* _Task directions_
Please show all lines of the records that include "computer".

_ _ _ _ _ _ _

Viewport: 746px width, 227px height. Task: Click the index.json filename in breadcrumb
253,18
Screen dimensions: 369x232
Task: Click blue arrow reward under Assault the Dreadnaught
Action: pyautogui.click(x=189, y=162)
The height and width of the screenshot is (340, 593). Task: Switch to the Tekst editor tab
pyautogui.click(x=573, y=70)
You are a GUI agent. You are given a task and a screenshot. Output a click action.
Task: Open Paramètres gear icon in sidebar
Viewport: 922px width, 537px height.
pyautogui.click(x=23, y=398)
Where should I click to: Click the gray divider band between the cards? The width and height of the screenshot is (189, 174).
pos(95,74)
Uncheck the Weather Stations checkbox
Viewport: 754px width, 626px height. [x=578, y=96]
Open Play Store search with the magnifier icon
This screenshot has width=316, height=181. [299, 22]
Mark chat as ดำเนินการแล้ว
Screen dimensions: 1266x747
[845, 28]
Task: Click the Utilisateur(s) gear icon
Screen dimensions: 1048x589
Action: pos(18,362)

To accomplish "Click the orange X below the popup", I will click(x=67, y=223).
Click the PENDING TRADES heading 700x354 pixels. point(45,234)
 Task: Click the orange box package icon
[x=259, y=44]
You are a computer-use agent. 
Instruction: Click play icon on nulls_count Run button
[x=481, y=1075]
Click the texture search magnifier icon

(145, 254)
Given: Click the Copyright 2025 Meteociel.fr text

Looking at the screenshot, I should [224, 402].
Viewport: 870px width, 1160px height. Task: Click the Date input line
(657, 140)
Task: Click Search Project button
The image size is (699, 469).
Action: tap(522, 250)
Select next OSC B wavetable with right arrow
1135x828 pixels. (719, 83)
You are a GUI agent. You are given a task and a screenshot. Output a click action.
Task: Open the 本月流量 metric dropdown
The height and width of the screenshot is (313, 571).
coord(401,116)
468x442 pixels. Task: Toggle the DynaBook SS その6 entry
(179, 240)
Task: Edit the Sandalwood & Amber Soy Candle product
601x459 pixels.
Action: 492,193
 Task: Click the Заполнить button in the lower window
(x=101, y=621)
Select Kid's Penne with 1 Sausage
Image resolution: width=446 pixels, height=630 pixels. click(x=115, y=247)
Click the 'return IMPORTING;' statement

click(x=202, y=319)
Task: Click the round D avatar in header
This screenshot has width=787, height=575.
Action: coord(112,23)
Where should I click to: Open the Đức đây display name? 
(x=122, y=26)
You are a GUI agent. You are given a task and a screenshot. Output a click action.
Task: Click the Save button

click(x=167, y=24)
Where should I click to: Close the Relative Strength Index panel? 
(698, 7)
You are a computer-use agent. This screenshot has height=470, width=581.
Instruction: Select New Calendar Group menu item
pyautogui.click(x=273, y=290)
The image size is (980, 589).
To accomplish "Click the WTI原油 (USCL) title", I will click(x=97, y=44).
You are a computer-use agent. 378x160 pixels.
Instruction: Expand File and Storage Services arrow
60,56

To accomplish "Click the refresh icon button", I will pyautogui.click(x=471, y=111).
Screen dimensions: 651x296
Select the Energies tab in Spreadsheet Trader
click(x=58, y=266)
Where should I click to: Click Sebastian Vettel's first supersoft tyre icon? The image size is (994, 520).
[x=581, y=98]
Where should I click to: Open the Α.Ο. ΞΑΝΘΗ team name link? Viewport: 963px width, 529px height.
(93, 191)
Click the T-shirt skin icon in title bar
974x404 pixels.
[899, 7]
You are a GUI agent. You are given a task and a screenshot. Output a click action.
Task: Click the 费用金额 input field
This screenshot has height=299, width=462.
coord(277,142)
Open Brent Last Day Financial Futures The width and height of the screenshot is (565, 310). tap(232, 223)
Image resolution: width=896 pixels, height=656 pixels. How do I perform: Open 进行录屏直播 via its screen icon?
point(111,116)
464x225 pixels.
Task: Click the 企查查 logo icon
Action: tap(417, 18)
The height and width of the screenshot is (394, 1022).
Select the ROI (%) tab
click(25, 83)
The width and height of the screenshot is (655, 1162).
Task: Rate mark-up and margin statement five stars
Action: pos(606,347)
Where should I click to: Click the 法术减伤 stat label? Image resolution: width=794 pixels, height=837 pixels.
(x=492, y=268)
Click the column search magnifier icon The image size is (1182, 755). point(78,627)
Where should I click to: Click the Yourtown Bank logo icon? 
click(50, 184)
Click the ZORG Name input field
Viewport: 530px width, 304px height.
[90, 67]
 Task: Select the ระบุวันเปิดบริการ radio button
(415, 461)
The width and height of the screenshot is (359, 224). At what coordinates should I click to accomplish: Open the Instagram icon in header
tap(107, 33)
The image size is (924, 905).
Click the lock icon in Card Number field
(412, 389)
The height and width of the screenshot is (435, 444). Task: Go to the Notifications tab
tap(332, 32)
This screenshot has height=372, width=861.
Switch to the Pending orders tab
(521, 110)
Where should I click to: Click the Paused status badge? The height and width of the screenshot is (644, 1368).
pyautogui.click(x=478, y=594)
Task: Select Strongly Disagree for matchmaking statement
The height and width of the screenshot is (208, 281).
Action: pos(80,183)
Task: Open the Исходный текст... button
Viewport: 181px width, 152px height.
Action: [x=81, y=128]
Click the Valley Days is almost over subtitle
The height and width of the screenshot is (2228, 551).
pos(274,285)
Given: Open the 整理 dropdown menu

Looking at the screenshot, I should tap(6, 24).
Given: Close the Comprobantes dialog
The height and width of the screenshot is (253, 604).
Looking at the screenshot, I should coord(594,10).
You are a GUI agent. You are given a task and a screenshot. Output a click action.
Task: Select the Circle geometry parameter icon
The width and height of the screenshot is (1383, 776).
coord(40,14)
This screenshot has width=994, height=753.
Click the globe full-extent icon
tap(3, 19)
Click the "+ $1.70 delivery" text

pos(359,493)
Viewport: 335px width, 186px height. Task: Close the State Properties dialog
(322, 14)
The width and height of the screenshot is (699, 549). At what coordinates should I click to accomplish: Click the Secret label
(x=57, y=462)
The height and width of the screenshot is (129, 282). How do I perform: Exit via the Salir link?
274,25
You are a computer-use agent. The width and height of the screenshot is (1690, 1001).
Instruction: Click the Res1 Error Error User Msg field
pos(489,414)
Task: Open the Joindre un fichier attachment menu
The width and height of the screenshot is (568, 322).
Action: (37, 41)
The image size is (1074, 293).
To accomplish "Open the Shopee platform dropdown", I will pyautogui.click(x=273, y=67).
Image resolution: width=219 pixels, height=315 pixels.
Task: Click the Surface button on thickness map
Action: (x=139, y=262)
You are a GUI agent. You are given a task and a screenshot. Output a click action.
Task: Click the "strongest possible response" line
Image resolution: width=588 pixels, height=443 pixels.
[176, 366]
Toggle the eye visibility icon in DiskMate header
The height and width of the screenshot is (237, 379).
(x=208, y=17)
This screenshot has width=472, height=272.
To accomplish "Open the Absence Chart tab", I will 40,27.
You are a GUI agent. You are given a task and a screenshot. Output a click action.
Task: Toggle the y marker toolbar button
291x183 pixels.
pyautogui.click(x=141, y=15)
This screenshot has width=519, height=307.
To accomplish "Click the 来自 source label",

_ _ _ _ _ _ _

* _Answer space_
You are a computer-use agent. 
You are a computer-use agent. This screenshot has height=470, width=581.
You are a computer-use agent. 378x160 pixels.
You are a computer-use agent. The width and height of the screenshot is (1690, 1001).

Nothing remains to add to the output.